A questi dati drammatici si aggiunge un’incredibile strage di anziani che muoiono lavorando. Dei morti registrati oltre il 30% sono ultrasessantenni. Il 2025 non lascia ben sperare poiché già nei primissimi giorni di gennaio si sono registrati ben 11 morti. Ormai abbiamo perduto le strutture di senso in ogni cosa che facciamo e che pensiamo. Poche sono le leggi, le pratiche, le azioni politiche civili e sociali basate sul buon senso e sulla tecnica.
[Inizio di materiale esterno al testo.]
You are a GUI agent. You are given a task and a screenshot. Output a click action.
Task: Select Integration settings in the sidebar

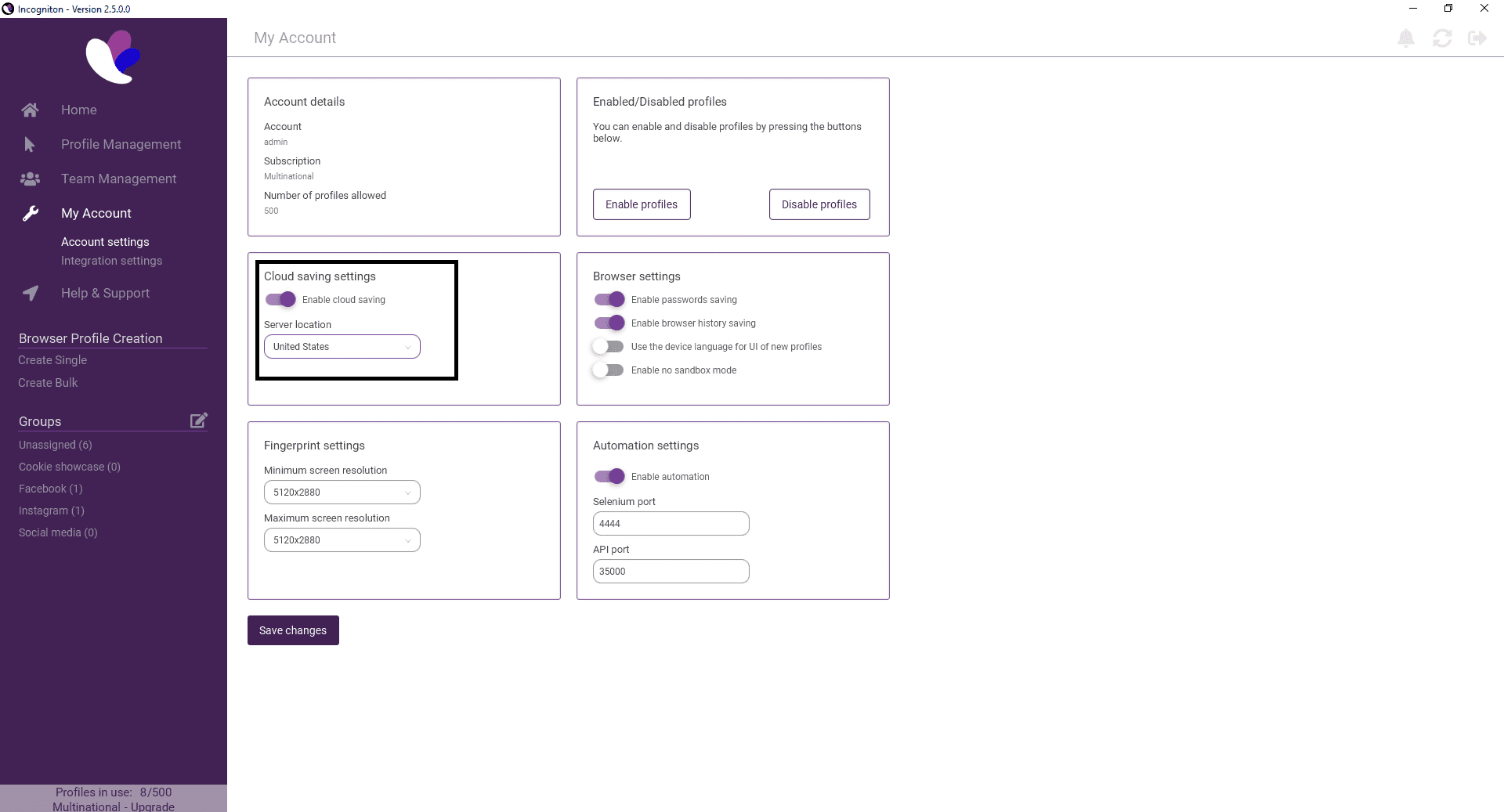111,261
Il buon senso e la tecnica hanno perduto cittadinanza, sono stati sostituiti dalle leggi e dalla “formazione”. La tecnica e il buon senso si sono trasformati nel teismo di una nuova “chiesa” la cui dottrina propugna un nuovo dio, Il dio della sicurezza.


La sicurezza è sbandierata ovunque come priorità assoluta, ma nonostante ciò le curve statistiche sulla mortalità si impennano sempre più sebbene una legge ferrea imponga rigide procedure, obblighi la formazione per tutti, detti regole ferree, individui responsabili e responsabilità, commini multe salate e preveda pene esemplari. Quello a cui assistiamo è soltanto una plateale eterogenesi dei fini: a fronte di tanta attenzione si registra l’aumento delle vittime.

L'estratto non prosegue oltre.